A fake pigment can look right to your eye and still be wrong to a lab. That matters for art conservation, museum authentication, and forgery checks. You can test that problem with a phone camera, color calibration, and public spectral data.

What Is It?

This project asks a simple question with real museum stakes: can you tell an old pigment from a look-alike without damaging the sample? Pigments are the colored powders in paint. Some have clear spectral fingerprints, which means they reflect light in patterns that act like a chemical signature.

Your phone does not directly measure a full spectrum the way a lab spectrometer does. But a camera still records RGB color, and with the right calibration model, you can estimate more detailed spectral information from those RGB values. Think of it like hearing a song from only three notes, then using a trained pattern model to guess the rest. That is the core idea behind hyperspectral-from-RGB reconstruction.

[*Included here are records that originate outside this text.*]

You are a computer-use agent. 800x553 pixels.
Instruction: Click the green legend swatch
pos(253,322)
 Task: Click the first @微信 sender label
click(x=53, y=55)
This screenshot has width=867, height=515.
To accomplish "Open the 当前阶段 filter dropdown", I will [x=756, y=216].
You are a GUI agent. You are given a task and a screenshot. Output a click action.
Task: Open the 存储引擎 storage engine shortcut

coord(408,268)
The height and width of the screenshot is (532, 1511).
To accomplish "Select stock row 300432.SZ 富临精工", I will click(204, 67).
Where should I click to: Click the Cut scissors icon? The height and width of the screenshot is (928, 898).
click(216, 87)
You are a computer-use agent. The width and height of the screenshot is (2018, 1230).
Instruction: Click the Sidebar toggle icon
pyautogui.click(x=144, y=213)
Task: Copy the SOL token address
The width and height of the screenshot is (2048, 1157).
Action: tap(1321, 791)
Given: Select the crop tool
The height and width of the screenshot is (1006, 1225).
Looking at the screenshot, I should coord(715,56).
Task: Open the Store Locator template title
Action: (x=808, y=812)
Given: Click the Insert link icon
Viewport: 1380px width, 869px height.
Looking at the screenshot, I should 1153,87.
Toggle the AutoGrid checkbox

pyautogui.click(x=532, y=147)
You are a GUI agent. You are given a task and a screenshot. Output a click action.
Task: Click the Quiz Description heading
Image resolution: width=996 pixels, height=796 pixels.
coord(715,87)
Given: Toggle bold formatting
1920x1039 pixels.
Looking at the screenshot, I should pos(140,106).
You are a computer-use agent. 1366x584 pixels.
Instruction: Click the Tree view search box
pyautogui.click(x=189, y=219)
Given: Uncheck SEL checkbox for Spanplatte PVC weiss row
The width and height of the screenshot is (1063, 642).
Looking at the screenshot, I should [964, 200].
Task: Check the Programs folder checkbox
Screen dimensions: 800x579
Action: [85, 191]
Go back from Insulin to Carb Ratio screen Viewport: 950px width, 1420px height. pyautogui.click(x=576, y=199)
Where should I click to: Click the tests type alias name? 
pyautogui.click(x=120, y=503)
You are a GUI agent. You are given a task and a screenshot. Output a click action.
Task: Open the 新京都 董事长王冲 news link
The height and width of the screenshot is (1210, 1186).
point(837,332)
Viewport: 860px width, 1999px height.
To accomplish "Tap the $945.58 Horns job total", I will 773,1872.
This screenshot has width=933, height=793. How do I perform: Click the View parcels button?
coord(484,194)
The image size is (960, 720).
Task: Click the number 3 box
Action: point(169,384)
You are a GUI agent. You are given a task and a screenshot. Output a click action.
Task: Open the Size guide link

Then you use PCA, which stands for principal component analysis. PCA compresses many spectral measurements into a smaller set of patterns that separate pigments that look similar in photos but differ in their underlying reflectance. In this project, you would compare historical pigments such as ochre, malachite, and lapis substitutes against mimic materials using a public pigment-spectra dataset and your own smartphone images.

Why This Is a Good Topic

This is a strong science fair topic because you can measure something real, compare classes of materials, and build a model that makes a clear prediction. You also connect chemistry to art conservation, cultural heritage, and fraud detection. A student can realistically collect image data, clean a public dataset, test a classifier, and report accuracy, confusion patterns, and limits of the method.

Research Questions

  • How does smartphone camera calibration affect the accuracy of pigment classification?
  • What is the effect of using PCA on reconstructed spectra versus raw RGB values for separating pigment mimics?
  • Does adding different lighting conditions change how well the classifier identifies ochre, malachite, and lapis substitutes?
  • To what extent can a public pigment-spectra dataset train a model that works on smartphone images of real samples?
  • Which color channels or reconstructed spectral bands contribute most to distinguishing historical pigments from their mimics?
  • How does sample surface texture affect the classifier's false positives for visually similar pigments?
  • What is the effect of different white-balance settings on spectral reconstruction quality and class separation?

Basic Materials

  • Smartphone camera with manual exposure and white balance controls.
  • Color calibration target or printed color checker.
  • Stable desk lamp with consistent daylight-like output.
  • Neutral gray or black background.
  • Samples or swatches of pigment-like materials, such as ochre, malachite-like green mineral paint, and lapis-like blue substitutes.
  • Spreadsheet software for data logging.
  • Computer with internet access.
  • ImageJ for image measurement and channel extraction.

Advanced Materials

  • Handheld or bench spectrometer for validation measurements.
  • Standard reflectance targets for calibration.
  • Controlled light box with high-CRI lighting.
  • Raw image capture app or camera app that saves unprocessed files.
  • Reference pigment samples from a teaching collection or conservation lab.
  • Python environment with scientific libraries.
  • PCA and classification workflow tools.
  • Microscope or stereomicroscope for documenting particle texture and surface differences.

Software & Tools

  • ImageJ: Measures RGB values from calibration targets and pigment regions in your photos.
  • Python: Runs PCA, builds classifiers, and compares model performance across sample groups.
  • Jupyter Notebook: Keeps your analysis steps organized and easy to explain.
  • scikit-learn: Provides PCA, train-test splits, and classification tools for your model.
  • LibreOffice Calc: Helps you log sample metadata and track calibration results.

Experiment Steps

  1. Define which pigment mimics you will compare and what counts as a correct identification.
  2. Choose one imaging setup, then lock down lighting, camera settings, and background so your data stay consistent.
  3. Build a calibration workflow that converts phone color readings into a more stable numerical signal.
  4. Match your images to the public pigment-spectra dataset and decide how you will align or normalize the data.
  5. Test PCA as a feature reduction step, then compare classifier performance against raw RGB features.
  6. Plan validation with held-out samples or repeated images so you can measure whether the method generalizes.

Common Pitfalls

  • Changing light sources between image sessions, which makes the same pigment look like a different one in the model.
  • Mixing glossy and matte samples, which changes reflections and confuses the spectral reconstruction.
  • Training on too few pigment examples, which leads to a classifier that memorizes samples instead of learning pigment patterns.
  • Skipping calibration targets, which makes your RGB values drift and breaks comparison across days.
  • Treating reconstructed spectra as exact spectra, which can hide error from the camera and make conclusions too strong.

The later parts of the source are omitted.